A possible mechanism behind autoimmune disorders discovered by genome-wide linkage and association analysis in celiac disease.

  • Malin Östensson,
  • Caroline Montén,
  • Jonas Bacelis,
  • Audur H Gudjonsdottir,
  • Svetlana Adamovic,
  • Johan Ek,
  • Henry Ascher,
  • Elisabet Pollak,
  • Henrik Arnell,
  • Lars Browaldh,
  • Daniel Agardh,
  • Jan Wahlström,
  • Staffan Nilsson,
  • Åsa Torinsson-Naluai

DOI
https://doi.org/10.1371/journal.pone.0070174
Journal volume & issue
Vol. 8, no. 8
p. e70174

Abstract

Read online

Celiac disease is a common autoimmune disorder characterized by an intestinal inflammation triggered by gluten, a storage protein found in wheat, rye and barley.

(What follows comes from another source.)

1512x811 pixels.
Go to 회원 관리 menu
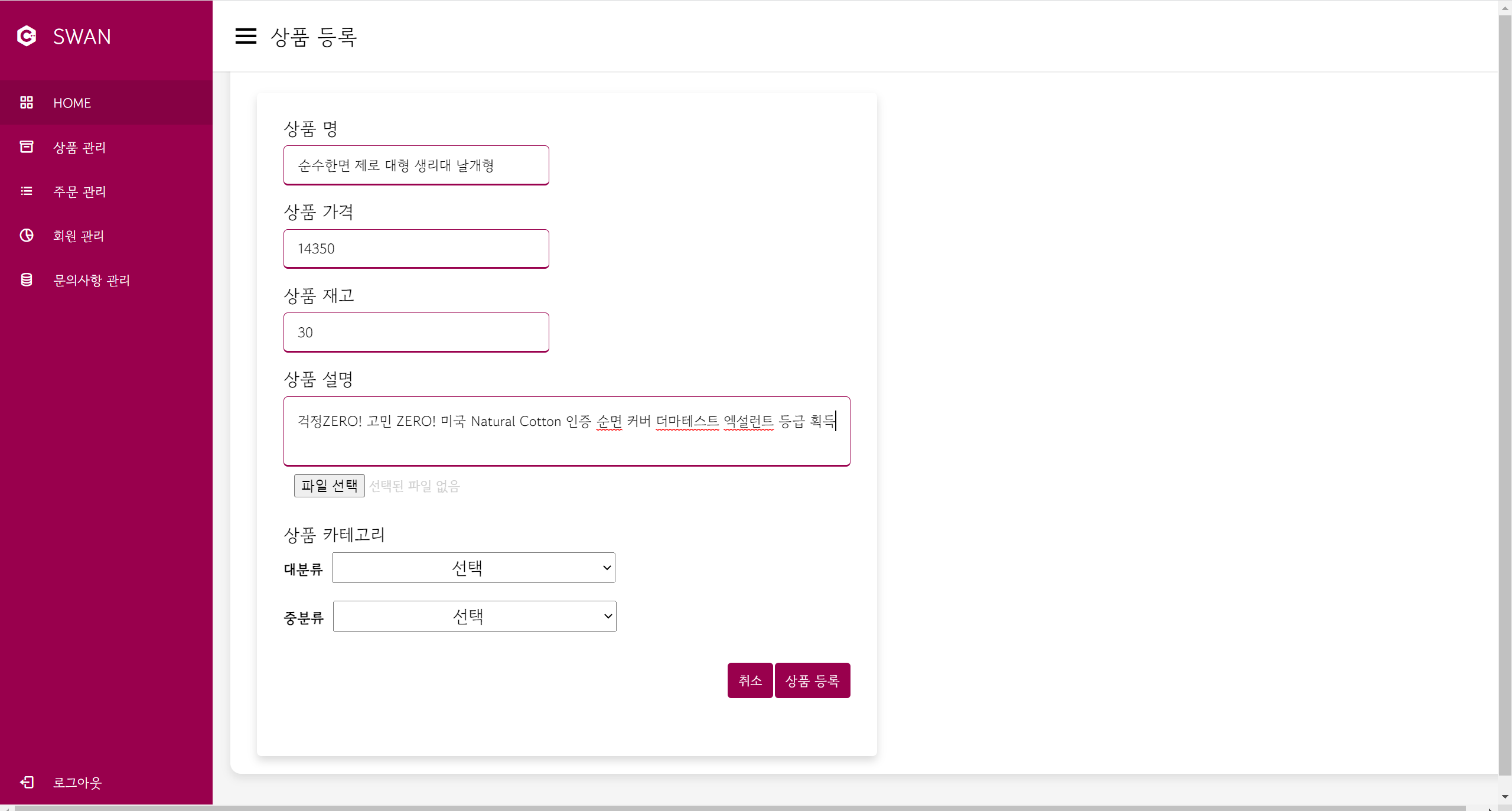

Similar to other autoimmune diseases such as type 1 diabetes, psoriasis and rheumatoid arthritis, celiac disease is the result of an immune response to self-antigens leading to tissue destruction and production of autoantibodies. Common diseases like celiac disease have a complex pattern of inheritance with inputs from both environmental as well as additive and non-additive genetic factors. In the past few years, Genome Wide Association Studies (GWAS) have been successful in finding genetic risk variants behind many common diseases and traits. To complement and add to the previous findings, we performed a GWAS including 206 trios from 97 nuclear Swedish and Norwegian families affected with celiac disease. By stratifying for HLA-DQ, we identified a new genome-wide significant risk locus covering the DUSP10 gene. To further investigate the associations from the GWAS we performed pathway analyses and two-locus interaction analyses. These analyses showed an over-representation of genes involved in type 2 diabetes and identified a set of candidate mechanisms and genes of which some were selected for mRNA expression analysis using small intestinal biopsies from 98 patients. Several genes were expressed differently in the small intestinal mucosa from patients with celiac autoimmunity compared to intestinal mucosa from control patients. From top-scoring regions we identified susceptibility genes in several categories: 1) polarity and epithelial cell functionality; 2) intestinal smooth muscle; 3) growth and energy homeostasis, including proline and glutamine metabolism; and finally 4) innate and adaptive immune system. These genes and pathways, including specific functions of DUSP10, together reveal a new potential biological mechanism that could influence the genesis of celiac disease, and possibly also other chronic disorders with an inflammatory component.